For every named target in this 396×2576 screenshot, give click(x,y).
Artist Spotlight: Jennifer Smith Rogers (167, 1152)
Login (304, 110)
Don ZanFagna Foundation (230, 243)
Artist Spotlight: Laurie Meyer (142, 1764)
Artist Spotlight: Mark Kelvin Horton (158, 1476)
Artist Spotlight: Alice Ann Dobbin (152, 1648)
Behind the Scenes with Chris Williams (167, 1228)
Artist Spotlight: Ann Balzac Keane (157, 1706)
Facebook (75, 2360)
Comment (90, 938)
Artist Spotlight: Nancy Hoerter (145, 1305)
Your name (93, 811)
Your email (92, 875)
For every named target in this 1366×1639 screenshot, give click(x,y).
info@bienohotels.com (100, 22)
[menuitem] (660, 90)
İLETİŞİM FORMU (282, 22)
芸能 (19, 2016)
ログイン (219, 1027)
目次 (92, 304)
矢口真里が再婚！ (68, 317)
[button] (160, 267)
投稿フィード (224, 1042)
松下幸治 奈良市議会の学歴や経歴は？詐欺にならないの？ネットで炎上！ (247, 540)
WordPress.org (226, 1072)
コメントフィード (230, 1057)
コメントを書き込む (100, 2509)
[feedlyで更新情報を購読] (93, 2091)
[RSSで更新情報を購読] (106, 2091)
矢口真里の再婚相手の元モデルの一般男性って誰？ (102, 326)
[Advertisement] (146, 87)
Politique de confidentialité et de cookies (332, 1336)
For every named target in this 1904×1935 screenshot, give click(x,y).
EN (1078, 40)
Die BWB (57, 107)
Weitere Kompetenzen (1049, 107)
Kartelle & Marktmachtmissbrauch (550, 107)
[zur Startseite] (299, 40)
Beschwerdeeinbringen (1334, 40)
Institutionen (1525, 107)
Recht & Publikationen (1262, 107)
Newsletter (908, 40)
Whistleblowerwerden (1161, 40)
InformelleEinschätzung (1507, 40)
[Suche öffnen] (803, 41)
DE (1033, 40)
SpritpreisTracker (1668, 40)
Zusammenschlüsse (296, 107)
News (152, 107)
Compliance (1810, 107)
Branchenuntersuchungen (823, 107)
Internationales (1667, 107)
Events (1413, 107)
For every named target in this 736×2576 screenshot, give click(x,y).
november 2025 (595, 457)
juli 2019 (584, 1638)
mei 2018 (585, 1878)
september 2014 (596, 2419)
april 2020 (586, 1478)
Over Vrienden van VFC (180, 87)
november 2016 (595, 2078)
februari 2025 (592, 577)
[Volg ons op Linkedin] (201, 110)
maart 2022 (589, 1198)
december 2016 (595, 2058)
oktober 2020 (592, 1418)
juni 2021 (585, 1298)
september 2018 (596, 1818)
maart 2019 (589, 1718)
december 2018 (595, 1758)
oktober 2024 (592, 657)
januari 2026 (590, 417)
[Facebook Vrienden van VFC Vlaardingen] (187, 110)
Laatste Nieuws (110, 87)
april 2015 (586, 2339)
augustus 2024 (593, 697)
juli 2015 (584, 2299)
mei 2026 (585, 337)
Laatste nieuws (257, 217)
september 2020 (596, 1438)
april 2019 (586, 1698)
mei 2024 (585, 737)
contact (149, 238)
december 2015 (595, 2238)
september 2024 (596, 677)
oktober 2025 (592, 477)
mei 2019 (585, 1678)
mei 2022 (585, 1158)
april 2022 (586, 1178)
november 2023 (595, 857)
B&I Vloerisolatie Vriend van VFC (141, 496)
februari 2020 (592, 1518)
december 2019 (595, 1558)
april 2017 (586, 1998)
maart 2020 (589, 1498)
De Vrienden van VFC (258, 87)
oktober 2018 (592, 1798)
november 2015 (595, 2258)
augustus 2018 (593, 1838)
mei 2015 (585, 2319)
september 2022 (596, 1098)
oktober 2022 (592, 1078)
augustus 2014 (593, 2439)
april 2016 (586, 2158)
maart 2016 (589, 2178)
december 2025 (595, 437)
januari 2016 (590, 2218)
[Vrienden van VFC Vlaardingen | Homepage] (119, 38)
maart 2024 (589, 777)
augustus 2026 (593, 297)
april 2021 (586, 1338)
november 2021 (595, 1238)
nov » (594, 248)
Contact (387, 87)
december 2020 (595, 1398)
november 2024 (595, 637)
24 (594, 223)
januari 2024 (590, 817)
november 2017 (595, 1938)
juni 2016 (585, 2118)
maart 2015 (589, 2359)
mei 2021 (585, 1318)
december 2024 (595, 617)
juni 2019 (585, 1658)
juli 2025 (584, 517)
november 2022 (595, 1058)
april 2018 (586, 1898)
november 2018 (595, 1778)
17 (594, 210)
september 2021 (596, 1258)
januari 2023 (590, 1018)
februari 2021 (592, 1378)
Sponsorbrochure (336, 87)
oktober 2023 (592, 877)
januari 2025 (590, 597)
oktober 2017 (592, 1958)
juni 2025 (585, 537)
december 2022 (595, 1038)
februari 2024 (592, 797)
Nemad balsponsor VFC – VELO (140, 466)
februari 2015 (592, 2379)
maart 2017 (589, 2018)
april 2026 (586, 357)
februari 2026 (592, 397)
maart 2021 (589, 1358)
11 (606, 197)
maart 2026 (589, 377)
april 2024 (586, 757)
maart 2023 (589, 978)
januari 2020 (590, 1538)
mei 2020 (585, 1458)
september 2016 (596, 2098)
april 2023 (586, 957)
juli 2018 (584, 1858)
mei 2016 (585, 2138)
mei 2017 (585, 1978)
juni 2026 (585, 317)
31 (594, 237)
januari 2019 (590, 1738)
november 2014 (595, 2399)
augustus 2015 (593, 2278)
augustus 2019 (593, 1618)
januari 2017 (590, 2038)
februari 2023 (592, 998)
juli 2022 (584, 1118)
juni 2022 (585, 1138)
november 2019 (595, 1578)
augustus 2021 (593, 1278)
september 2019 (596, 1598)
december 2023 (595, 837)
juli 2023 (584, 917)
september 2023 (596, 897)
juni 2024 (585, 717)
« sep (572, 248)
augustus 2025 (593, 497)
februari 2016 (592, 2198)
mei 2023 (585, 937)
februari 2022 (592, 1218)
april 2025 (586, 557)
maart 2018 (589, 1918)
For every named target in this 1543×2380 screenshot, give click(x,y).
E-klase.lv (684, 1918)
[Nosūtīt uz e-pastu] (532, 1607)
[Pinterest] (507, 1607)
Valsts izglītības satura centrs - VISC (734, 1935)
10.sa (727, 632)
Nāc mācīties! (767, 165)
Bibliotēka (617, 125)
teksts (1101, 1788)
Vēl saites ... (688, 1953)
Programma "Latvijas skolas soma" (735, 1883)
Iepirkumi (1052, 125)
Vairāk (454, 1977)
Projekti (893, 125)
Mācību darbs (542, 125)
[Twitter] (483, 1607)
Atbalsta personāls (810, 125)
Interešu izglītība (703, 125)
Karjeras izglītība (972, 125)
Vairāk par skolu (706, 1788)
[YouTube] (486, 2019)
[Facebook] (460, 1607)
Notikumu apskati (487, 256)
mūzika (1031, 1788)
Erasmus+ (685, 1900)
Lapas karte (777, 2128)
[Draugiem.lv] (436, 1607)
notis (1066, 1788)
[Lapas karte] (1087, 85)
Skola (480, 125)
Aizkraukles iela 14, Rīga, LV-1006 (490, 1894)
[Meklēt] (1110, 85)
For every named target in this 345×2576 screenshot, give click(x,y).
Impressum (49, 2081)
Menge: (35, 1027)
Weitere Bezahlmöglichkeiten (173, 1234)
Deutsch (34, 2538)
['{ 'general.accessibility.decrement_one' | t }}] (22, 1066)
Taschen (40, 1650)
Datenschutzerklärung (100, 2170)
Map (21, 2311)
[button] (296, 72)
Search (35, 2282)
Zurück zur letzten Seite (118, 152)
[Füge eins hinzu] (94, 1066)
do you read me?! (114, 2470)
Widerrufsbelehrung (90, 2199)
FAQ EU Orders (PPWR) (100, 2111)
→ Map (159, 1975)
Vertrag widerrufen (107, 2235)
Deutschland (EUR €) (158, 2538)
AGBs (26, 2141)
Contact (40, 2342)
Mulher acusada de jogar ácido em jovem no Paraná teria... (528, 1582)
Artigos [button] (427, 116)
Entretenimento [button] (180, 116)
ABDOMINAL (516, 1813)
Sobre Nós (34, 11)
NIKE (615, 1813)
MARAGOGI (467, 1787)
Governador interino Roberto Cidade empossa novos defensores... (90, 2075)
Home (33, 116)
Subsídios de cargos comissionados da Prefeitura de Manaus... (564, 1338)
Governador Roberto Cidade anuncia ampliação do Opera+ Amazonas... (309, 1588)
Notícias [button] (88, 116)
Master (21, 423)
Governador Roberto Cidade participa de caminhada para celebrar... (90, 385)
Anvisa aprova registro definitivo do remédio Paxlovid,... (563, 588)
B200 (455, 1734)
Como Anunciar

• _TASK DESCRIPTION_: Retype the portion of the data above that starts on the line with "Deutschland (EUR €) (158, 2538)" and finishes on the line with "Home (33, 116)", including both of those lines.

• _RESPONSE BOX_:
Deutschland (EUR €) (158, 2538)
AGBs (26, 2141)
Contact (40, 2342)
Mulher acusada de jogar ácido em jovem no Paraná teria... (528, 1582)
Artigos [button] (427, 116)
Entretenimento [button] (180, 116)
ABDOMINAL (516, 1813)
Sobre Nós (34, 11)
NIKE (615, 1813)
MARAGOGI (467, 1787)
Governador interino Roberto Cidade empossa novos defensores... (90, 2075)
Home (33, 116)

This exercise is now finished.